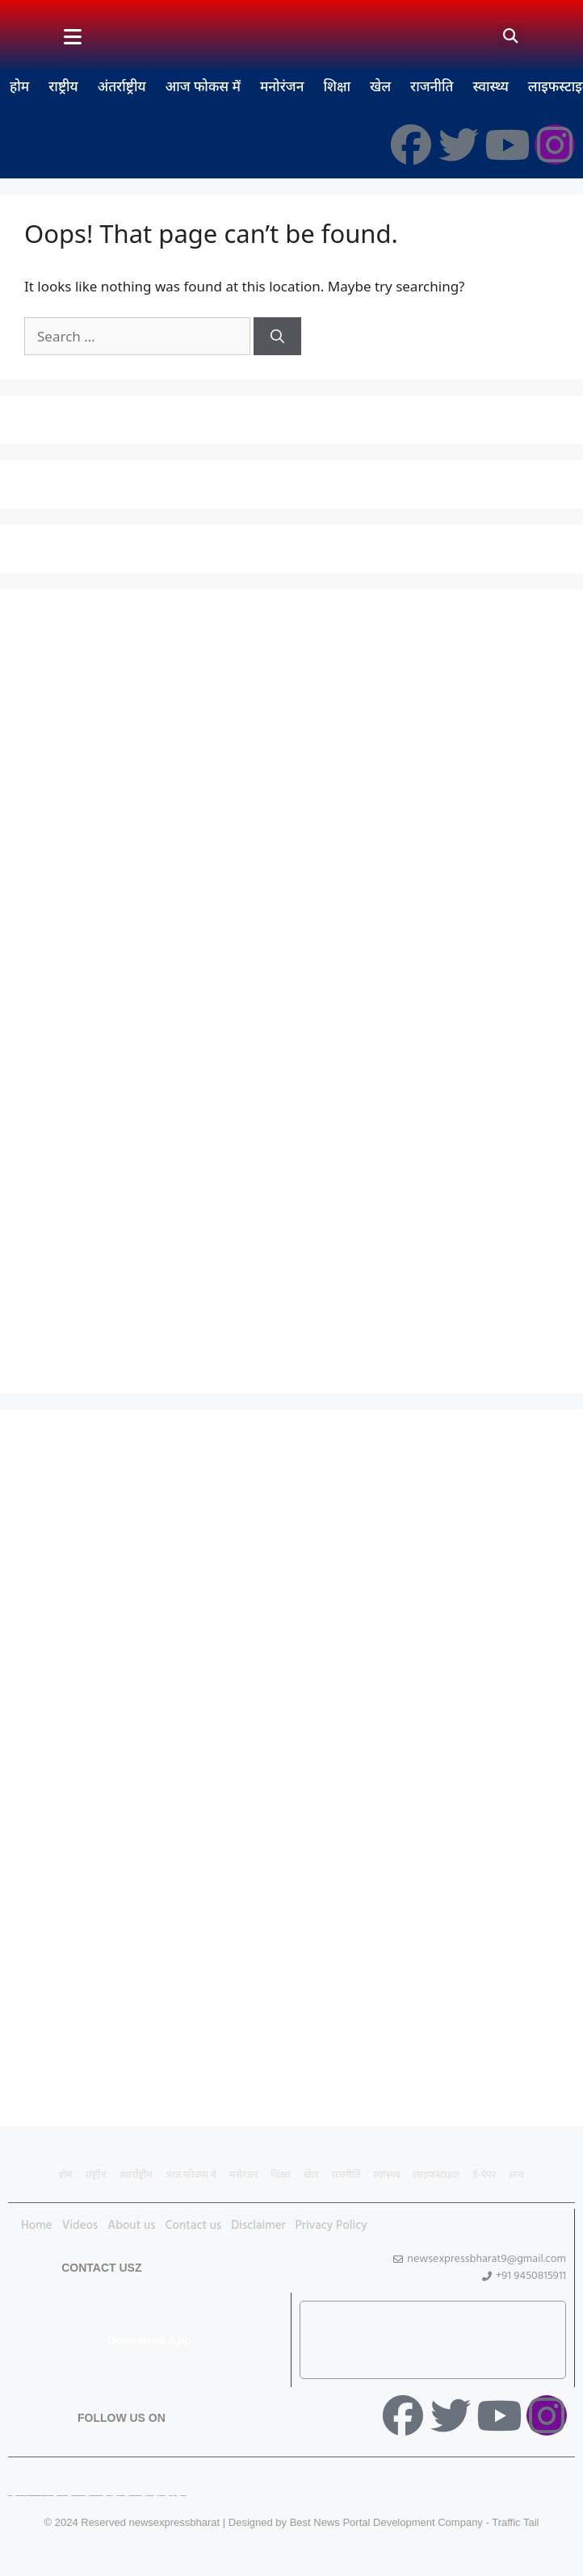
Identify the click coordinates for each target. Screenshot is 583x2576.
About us (131, 2226)
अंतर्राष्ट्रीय (122, 86)
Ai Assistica (149, 2495)
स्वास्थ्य (490, 86)
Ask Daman (161, 2495)
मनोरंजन (282, 86)
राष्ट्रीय (63, 86)
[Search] (277, 336)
• • • • • • •
Written request
Reproduce all of the data above word for word, omitting the picture.

Answer to the task
Identify the click coordinates for each target. Screenshot is 583x2576.
About us (131, 2226)
अंतर्राष्ट्रीय (122, 86)
Ai Assistica (149, 2495)
स्वास्थ्य (490, 86)
Ask Daman (161, 2495)
मनोरंजन (282, 86)
राष्ट्रीय (63, 86)
[Search] (277, 336)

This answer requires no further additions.